The award recipient, who does not wish to be identified, supplied documents and other information that enabled the SEC’s investigation to move at a quick pace and stop the fraud from ensnaring more victims. The whistleblower’s help led to a court ordering more than $1 million in sanctions, of which approximately $150,000 has been collected so far. The court is considering whether to issue a final judgment against other defendants in the scheme. Any increase in the sanctions ordered and collected will lead to additional payments to the whistleblower.
“This whistleblower provided the exact kind of information and cooperation we were hoping the whistleblower program would attract,” said SEC’s Division of Enforcement or Robert Khuzami. “Had this whistleblower not helped to uncover the full dimensions of the scheme, it is very likely that many more investors would have been victimized.”

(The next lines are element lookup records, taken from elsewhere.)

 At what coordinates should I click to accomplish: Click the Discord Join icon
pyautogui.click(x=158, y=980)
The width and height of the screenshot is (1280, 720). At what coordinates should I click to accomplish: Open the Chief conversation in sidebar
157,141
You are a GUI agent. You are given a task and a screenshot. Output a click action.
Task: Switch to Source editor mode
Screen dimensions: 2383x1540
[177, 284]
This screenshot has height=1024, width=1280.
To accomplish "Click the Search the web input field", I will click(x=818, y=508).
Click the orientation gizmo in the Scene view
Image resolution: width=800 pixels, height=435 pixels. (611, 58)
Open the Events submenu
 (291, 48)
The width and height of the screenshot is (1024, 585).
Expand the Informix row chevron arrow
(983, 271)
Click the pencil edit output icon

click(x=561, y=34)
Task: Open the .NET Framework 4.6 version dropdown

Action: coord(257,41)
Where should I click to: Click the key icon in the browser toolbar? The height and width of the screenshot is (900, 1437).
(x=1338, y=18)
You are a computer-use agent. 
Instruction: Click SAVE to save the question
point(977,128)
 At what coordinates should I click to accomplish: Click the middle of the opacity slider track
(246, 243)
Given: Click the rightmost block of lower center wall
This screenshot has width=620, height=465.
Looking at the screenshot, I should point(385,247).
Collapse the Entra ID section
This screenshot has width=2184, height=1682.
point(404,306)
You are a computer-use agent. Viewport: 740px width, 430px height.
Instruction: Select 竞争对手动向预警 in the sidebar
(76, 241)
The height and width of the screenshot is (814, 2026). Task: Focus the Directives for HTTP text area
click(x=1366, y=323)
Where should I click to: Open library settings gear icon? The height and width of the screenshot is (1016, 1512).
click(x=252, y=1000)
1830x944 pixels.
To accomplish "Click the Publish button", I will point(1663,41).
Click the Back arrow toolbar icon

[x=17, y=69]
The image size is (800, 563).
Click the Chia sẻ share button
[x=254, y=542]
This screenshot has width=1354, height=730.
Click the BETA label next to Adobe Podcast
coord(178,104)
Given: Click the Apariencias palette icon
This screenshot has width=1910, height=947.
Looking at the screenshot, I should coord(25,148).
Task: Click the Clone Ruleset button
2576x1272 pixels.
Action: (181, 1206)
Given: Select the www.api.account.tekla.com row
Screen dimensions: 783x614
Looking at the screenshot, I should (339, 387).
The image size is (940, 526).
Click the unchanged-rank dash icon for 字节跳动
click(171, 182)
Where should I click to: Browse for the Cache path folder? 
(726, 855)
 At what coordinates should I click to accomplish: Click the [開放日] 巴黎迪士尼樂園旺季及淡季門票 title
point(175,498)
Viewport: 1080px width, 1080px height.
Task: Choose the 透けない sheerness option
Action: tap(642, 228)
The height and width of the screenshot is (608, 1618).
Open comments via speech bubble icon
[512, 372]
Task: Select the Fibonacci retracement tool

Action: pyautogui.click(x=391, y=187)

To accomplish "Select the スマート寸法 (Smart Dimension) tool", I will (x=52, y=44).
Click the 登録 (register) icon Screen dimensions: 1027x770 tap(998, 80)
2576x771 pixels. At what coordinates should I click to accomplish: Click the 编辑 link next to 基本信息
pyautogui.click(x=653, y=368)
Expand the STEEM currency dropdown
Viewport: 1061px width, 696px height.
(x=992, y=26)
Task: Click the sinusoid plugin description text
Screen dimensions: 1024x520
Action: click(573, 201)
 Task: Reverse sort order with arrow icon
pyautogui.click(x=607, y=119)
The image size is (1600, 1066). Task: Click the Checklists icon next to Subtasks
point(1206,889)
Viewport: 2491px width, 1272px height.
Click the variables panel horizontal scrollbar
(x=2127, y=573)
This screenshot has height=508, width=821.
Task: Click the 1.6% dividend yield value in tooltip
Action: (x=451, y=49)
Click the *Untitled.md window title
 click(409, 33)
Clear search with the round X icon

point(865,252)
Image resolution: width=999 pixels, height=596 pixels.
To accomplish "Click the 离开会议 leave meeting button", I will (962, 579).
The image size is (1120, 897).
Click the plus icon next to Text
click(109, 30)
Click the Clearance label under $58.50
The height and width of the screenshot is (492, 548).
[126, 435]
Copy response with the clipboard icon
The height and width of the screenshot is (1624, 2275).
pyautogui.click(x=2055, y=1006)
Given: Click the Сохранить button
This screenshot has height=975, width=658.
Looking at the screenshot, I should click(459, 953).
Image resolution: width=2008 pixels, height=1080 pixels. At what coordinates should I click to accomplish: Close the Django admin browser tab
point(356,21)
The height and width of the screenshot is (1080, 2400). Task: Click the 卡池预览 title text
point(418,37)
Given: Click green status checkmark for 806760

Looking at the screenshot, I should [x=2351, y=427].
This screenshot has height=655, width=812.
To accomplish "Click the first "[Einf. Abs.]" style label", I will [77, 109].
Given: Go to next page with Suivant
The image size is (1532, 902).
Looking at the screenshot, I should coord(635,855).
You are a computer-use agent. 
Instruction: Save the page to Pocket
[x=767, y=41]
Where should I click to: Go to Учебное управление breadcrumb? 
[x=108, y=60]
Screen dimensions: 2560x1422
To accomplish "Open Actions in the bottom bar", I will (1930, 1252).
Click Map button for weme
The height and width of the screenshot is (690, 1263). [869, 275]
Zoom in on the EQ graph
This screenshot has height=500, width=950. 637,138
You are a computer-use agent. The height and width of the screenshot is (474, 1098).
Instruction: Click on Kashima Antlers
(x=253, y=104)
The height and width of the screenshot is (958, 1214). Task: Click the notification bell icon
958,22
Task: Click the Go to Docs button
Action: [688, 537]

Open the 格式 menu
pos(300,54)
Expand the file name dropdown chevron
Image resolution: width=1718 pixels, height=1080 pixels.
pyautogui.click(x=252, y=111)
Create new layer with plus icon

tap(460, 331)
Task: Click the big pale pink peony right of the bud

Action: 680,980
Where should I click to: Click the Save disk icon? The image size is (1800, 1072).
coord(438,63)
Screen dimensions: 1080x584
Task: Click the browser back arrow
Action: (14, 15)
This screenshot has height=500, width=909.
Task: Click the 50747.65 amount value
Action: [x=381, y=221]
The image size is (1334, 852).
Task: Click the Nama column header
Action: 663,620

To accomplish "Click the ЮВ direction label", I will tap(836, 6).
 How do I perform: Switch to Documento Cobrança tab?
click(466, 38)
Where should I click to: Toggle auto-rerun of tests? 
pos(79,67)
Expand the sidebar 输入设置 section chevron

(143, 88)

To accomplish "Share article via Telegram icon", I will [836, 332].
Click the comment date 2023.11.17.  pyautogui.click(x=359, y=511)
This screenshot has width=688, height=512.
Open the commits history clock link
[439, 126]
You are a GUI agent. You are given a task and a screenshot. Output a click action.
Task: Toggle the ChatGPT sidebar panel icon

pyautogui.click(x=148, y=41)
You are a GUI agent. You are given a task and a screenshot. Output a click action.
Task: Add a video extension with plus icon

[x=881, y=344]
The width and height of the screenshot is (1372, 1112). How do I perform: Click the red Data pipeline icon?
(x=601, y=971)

The SEC said it did not approve a claim from a second individual who was also seeking an award in the same matter because the information provided did not lead to or significantly contribute to the SEC’s enforcement action, as required for an award.
The 2010 Dodd-Frank Act authorized the whistleblower program to reward individuals who offer high-quality original information that leads to an SEC enforcement action in which more than $1 million in sanctions is ordered. Awards can range from 10 percent to 30 percent of the money collected. The Dodd-Frank Act included enhanced anti-retaliation employment protections for whistleblowers and provisions to protect their identity. The law specifies that the SEC cannot disclose any information, including information the whistleblower provided to the SEC, which could reasonably be expected to directly or indirectly reveal a whistleblower’s identity.
Sean McKessy, chief of the SEC’s Whistleblower Office, said that since the program was established in August 2011, about eight tips a day are flowing into the SEC. “The fact that we made the first payment after just one year of operation shows that we are open for business and ready to pay people who bring us good, timely information,” he noted.